* _O QUE FAZER_:
Dê continuidade ao trecho citado, sobre o caso da clínica investigado pela polícia, a partir da última frase mostrada.

O celular da funcionária foi apreendido pela delegacia que investiga o caso. De acordo com o delegado Paulo Calil, as filmagens feitas com o aparelho foram encaminhadas para perícia para serem avaliadas. O laudo dos vídeos deve ser emitido ainda nesta semana.
O delegado também disse que apura o crime de tortura, que se comprovado é inafiançável.
Diagnóstico duvidoso
Uma das mães ouvidas pelo g1 afirma que suspeitou do comportamento alterado do filho, de 2 anos, após consultas com uma fonoaudióloga da clínica que começaram no dia 8 de junho de 2021.
Na época, ela procurou atendimento quando percebeu que o menino não desenvolveu a fala, além de se alimentar apenas com comidas específicas. Depois de levar o filho à consulta, foi recomendado pela fonoaudióloga, segundo a mãe, que levasse o menino a um neurologista pediátrico.
Assim foi feito, em 15 de junho de 2021, e o menino foi diagnosticado com Transtorno do Espectro Autista (TEA) em grau leve para moderado pelo neurologista, também particular. A partir daí, a mulher começou a levar o filho em consultas regulares com a fonoaudióloga para que o acompanhamento fosse iniciado.
“Toda sexta-feira, meu filho ia à terapia com a fonoaudióloga e com a terapeuta ocupacional. Nós não tínhamos acesso às terapias, eram reservadas. Nesse tempo não observamos nada de anormal”, conta.
Em paralelo a isso, a mulher explicou que foi orientada a levar o filho à Associação de Pais e Amigos dos Excepcionais (APAE) de Garça (SP), em julho de 2021. No local, ele também começou a ser acompanhado por fonoaudiólogas, psicólogas e terapeutas ocupacionais.

Registros salvos:
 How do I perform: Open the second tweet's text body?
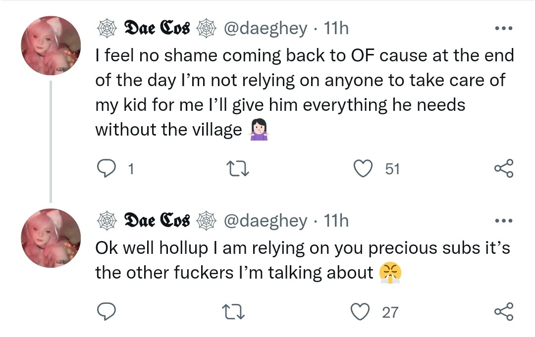(x=297, y=259)
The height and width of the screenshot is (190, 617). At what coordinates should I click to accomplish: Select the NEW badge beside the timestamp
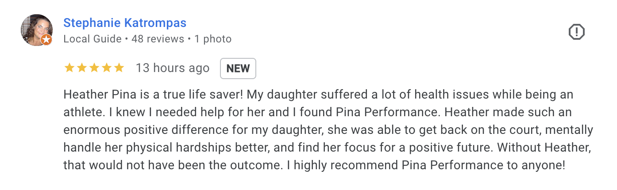[238, 68]
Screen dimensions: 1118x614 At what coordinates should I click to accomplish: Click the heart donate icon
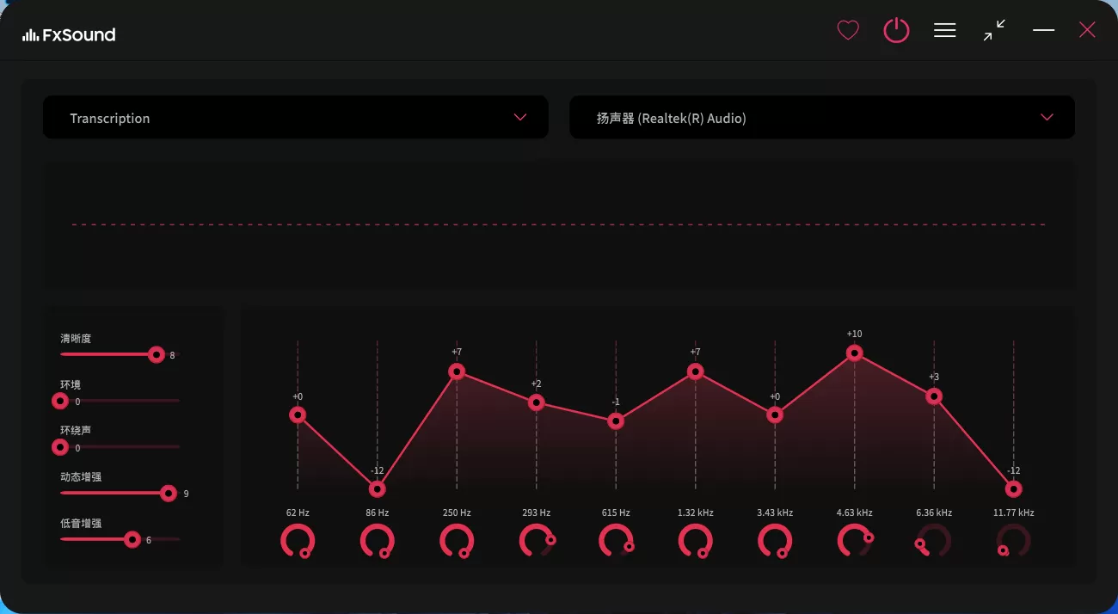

* _SUA RESPOSTA_:
Pela APAE trabalhar com outro método de acompanhamento que não o ABA (Análise de Comportamento Aplicada - em português) , como utilizado previamente pela fonoaudióloga da clínica particular, os profissionais recomendaram que a mãe escolhesse um dos locais para tratamento do filho, a fim de não confundi-lo.
“Quando ele entrou na APAE eu percebi um avanço muito grande. Antes, ele não conseguia lidar com nada, mas melhorou o lado sensorial. Ele ainda não é 100% verbal, não entendemos muita coisa, mas tem melhorado muito. Ele já fala ‘mamãe’ e ‘papai’, por exemplo”, recorda.
As profissionais da APAE emitiram um relatório, encaminhado ao g1 pela mãe, com apontamentos de melhora no tato, no sensorial e, principalmente, na fala.
Inclusive, a mãe conta que chegaram a cogitar uma nova consulta com outro neurologista para comprovar o diagnostico de TEA, já que poderiam ter diagnosticado o esterotipismo de autista de forma precipitada.
Dessa vez em consulta com uma neurologista pediátrica da Universidade Estadual Paulista (Unesp), foi levantada a hipótese de ser apenas um atraso de fala, com recomendação de que o paciente continue o atendimento periódico, além do acompanhamento com a APAE.
“Na primeira consulta, a médica falou que não fecha o diagnóstico para autismo antes dos 3 anos. Meu filho tinha 2 anos e 8 meses, mas na observação ela falou que ele não possui características para o autismo”, comenta.
Assim que o filho completou 3 anos, a mulher afirmou que o encaminhou à uma pediatra na Unidade Básica de Saúde (UBS) para consulta de rotina. Na ocasião, o menino se incomodou quando a médica examinou seus órgãos genitais.
Segundo a mãe, o menino começou a recusar o toque nos órgão em específico depois que começou a frequentar a fonoaudióloga da clínica particular de Duartina, sem razão aparente, até então.
Assim que percebeu essa alteração de comportamento, outras mães também entraram em contato com ela com relatos parecidos (veja abaixo outros relatos).
A mãe contou também que o delegado responsável pelas investigações do caso, Paulo Calil, a orientou a encaminhar o menino para psicóloga.
Essa, por sua vez, recomendou que a mãe gravasse um vídeo em que pergunta ao menino a respeito do órgão genital, relacionando ao período que foi atendido pela fonoaudióloga, na tentativa de descobrir o que motivou a recusa.